While the federal Covid-19 relief funds can provide immediate resources to add these services, many schools may rightly be concerned about how to maintain this level of mental health access in the long term. The good news is that Obama-era changes to federal Medicaid guidelines opened up a potential pathway for long-term funding of these services. In 2014, Medicaid released updated guidelines known as the Free Care Reversal Policy that clarified that states can allow schools to bill Medicaid for mental health services for all students—not just those with IEPs, which is how Medicaid had previously functioned. This pathway has the potential to provide long-term sustainable funding for schools to provide these mental health services.
However, each state must go through a process to authorize this change, and to date, only thirteen have. If your school is in California, Colorado, Connecticut, Florida, Kentucky, Louisiana, Massachusetts, Michigan, Missouri, Nevada, New Hampshire, North Carolina, or South Carolina, your state has taken steps to adopt this policy; Georgia and Oregon have begun the process and are waiting on approval. If you are in one of these states and have a Medicaid-eligible population, this funding method is open to you. Each of these states has its own unique rules and requirements, so if you have not as yet begun billing Medicaid this way, you should reach out to your state department of education for support. If you are in one of these states and are not yet set-up for this, your federal Covid-19 relief dollars could be used to help you do this long-term by purchasing billing software or hiring staff that can be paid for by these federal funds until the Medicaid reimbursement can be received.
In states that have not made this policy shift, schools should consider lobbying their departments of education (in conjunction with the entity that oversees Medicaid in their state) to work to implement the Free Care Reversal Policy and use federal Covid-19 relief dollars to support that work. Helpful resources for this can be found at the Healthy Students, Promising Futures Learning Collaborative. Fully implementing this policy will allow schools to continue providing these services long after the federal Covid-19 funds run out.

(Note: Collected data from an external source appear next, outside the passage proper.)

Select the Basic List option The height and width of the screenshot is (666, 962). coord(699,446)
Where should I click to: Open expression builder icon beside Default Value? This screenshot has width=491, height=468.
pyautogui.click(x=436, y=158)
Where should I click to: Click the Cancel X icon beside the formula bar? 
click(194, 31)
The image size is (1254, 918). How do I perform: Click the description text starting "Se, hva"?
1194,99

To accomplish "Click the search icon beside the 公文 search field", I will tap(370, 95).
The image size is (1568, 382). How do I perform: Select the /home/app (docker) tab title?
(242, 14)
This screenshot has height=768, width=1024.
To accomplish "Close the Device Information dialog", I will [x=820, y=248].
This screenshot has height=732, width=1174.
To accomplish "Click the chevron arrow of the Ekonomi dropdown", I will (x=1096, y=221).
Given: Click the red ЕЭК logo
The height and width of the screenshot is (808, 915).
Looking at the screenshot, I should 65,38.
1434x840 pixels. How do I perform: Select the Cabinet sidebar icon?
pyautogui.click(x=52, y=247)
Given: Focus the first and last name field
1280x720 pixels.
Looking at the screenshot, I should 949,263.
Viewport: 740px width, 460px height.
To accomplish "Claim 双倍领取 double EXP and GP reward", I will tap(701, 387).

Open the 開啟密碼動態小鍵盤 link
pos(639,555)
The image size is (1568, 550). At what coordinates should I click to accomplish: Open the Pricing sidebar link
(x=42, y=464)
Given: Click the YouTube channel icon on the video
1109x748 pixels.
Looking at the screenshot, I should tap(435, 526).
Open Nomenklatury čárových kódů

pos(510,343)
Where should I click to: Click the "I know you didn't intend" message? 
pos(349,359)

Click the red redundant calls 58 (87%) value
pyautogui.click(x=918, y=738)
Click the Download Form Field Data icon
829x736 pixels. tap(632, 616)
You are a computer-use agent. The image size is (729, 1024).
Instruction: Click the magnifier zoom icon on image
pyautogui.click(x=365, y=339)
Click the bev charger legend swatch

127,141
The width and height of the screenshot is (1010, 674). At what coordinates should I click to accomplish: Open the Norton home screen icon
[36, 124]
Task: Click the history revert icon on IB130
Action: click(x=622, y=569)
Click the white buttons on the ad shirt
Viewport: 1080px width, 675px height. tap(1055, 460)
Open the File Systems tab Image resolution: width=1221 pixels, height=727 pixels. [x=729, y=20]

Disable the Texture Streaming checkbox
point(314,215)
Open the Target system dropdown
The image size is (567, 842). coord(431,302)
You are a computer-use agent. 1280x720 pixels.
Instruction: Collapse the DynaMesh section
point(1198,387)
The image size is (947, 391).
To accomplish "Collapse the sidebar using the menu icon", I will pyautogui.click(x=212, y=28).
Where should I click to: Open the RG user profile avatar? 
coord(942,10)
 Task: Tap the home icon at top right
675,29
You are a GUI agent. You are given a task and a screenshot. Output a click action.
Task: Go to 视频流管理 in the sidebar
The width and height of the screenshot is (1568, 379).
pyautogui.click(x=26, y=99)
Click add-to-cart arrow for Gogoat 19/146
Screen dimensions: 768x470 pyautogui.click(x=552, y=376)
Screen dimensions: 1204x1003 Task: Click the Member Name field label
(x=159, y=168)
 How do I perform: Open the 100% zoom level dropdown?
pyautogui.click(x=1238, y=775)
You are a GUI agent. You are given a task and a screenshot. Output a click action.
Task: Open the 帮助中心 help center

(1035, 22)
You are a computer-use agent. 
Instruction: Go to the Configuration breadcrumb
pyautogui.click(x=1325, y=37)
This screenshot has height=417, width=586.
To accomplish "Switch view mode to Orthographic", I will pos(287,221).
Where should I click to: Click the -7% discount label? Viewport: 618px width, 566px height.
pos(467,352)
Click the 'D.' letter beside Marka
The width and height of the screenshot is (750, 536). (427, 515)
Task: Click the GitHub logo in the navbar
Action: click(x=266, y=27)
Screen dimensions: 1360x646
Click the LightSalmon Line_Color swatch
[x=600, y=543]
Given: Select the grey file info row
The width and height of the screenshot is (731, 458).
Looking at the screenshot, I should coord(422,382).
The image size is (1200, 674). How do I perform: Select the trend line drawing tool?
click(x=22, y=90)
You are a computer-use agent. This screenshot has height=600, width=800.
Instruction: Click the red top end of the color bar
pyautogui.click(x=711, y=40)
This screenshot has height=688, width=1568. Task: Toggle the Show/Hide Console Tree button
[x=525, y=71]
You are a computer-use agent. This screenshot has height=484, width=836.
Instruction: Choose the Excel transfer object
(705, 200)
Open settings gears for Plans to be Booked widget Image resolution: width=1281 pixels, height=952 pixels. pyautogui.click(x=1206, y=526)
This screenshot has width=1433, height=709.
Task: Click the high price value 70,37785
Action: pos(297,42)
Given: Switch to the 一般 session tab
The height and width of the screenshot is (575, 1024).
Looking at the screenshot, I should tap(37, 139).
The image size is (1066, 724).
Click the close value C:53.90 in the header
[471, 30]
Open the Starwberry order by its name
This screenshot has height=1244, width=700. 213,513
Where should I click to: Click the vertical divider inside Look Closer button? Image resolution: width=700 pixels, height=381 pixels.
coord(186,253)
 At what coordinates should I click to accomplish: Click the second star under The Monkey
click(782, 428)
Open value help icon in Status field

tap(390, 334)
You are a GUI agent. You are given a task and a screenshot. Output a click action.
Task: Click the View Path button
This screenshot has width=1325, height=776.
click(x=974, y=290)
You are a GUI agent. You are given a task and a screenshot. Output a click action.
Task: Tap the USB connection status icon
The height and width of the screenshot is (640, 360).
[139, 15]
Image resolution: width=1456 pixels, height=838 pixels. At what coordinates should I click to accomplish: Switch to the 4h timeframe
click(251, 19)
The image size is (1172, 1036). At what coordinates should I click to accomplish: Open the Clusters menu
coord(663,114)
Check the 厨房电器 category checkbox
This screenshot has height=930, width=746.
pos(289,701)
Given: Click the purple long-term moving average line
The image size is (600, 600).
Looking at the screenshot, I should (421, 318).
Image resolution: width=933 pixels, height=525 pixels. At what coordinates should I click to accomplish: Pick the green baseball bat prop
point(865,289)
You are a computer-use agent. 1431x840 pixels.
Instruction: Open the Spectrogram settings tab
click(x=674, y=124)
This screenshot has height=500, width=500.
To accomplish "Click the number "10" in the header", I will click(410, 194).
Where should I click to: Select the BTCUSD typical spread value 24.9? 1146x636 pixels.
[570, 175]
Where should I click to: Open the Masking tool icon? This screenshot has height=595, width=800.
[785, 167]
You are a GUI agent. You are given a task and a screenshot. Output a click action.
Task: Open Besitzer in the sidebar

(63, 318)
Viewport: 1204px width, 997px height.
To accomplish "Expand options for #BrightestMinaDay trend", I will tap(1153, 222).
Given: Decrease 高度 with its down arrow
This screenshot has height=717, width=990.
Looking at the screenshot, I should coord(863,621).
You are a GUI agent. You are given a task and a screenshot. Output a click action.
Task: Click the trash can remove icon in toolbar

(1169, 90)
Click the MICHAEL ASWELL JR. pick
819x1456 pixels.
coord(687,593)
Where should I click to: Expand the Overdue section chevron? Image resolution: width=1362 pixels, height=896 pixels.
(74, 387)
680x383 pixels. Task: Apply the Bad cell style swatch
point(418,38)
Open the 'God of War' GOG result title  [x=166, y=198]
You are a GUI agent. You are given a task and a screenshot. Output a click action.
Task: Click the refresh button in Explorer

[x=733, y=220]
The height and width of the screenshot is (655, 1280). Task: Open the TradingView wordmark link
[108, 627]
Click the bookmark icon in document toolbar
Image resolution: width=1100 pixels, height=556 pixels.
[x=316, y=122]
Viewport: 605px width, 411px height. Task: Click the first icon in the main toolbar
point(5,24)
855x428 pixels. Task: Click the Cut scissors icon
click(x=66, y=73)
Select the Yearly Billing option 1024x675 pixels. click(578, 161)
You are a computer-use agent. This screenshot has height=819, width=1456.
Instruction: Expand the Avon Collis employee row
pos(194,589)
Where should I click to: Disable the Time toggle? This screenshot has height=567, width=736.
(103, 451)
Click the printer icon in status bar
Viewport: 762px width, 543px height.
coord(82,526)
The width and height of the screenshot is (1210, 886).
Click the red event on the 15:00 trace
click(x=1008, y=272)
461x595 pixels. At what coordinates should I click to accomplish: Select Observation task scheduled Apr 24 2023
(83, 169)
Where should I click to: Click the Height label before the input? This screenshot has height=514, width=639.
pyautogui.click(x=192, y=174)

Access to mental health services is critical to student success in school. With students returning after a year of disruption, these services are going to be more important than ever. Fortunately, the federal Covid-19 relief dollars can provide the funding for those resources in the short term. And if used correctly, they also have the potential to provide sustainable funding through the Medicaid Free Care Reversal Policy. If this moment is leveraged well, it can be a profound turning point for mental health access in schools.